Natural gas report week, June 2, 2022.
This week’s injection of 90 Bcf was at the high end of analysts’ expectations which ranged from 71 Bcf - 92 Bcf. Comparatively, last year’s injection was 100 Bcf, as is the five-year average of net injections.
A slight increase in production did little to move the needle on the exiting storage deficit to the five-year average. However, moderating temperatures led to declining residential-commercial demand which, in turn, took the steam out of Tuesday’s price rally.
With normal to below-normal temperatures forecast for much of the country through the middle of June, near-term price volatility may be somewhat subdued. However, prices for 2024 through 2026 have been on the rise and may be a sign of what to expect for natural gas markets beyond February of next year.
Demand- Overall demand dropped by 2.7 Bcf/d from last week, with consumption falling in all sectors. Heating-related demand led the way, declining nearly 20% from last week.
Production – Production increased 0.5 Bcf/d over last week, offsetting a slight drop in imports from Canada.
Storage Forecast – The average rate of injections into storage is 10% lower than the five-year average at this point in refill season (which traditionally runs April through October). If the rate of injections matches the five-year average of 9.0 Bcf/d through October 31, natural gas supply will total 3,308 Bcf, 337 Bcf lower than the five-year average of 3,645 Bcf.
If you’ve been waiting for prices to come back down as a part of your strategy, now might be a good time to reassess. In a week marked by losses from spot prices to prompt month and seasonal strips, that might seem overly enthusiastic. And it may be, were it not for CY 23 and CY 24. Amid the week’s losses, this activity is the most noteworthy.
Why? Although prices for Winter ‘22-‘23 are still almost double those for CY24 and beyond, the gap between the two is slowly closing as near term prices have found resistance at the $9 mark and CY24-CY26 have slowly climbed, hinting that +$3-gas is here to stay. While declining coal supplies, nuclear closures, renewable contributions, and geopolitical factors can shift prices dramatically, it’s realistic to expect prices will eventually moderate somewhere between yesterday’s lows and today’s highs. (Of course, there’s quite a bit of room in that range.) In the near-term, a tight supply-demand balance will keep price momentum locked to weather and production, especially the closer we get to the close of injection season.

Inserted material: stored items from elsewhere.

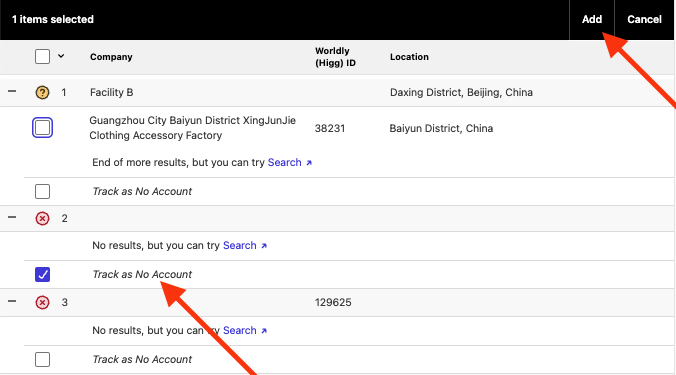The height and width of the screenshot is (375, 676).
Task: Open the Search link under Facility B results
Action: pos(285,162)
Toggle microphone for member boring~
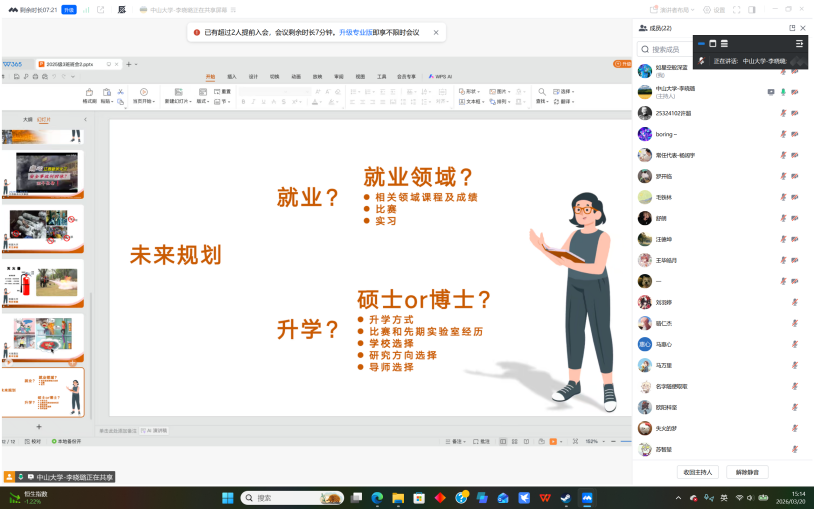This screenshot has height=509, width=814. (x=782, y=134)
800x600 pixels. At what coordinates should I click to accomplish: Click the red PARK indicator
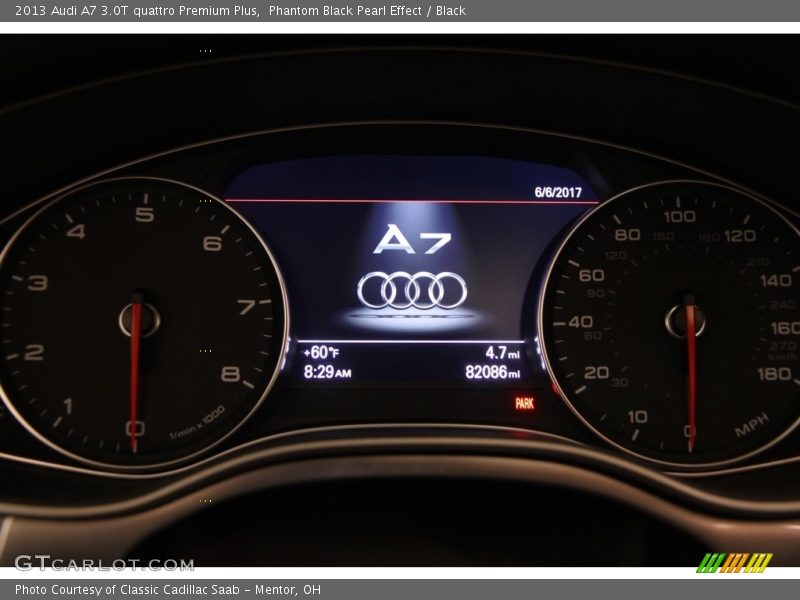point(522,404)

July settled Thursday at $8.485/Dth, down 21.1 cents from Wednesday’s close at $8.696/Dth, and down 41.0 cents over the prior week.
Settled Thursday at $7.544/Dth, down 53.8 cents from the prior week.
The summer strip (JUL22-OCT22) settled at $8.451/Dth, down 41.3 cents from the week prior. The winter forward (NOV22-MAR23) settled Thursday at $8.184/Dth, down 31.9 cents from the week prior.
Calendar Years 2022/2023/2024
CY22 settled Thursday at $8.461/Dth, down 40.5 cents from the prior week.
CY23 settled Thursday at $5.988/Dth, up 8.6 cents from the prior week.
CY24 settled Thursday at $4.807/Dth, up 24.3 cents from the prior week.
Settled Thursday at $116.87/barrel, up $6.54 from the prior week.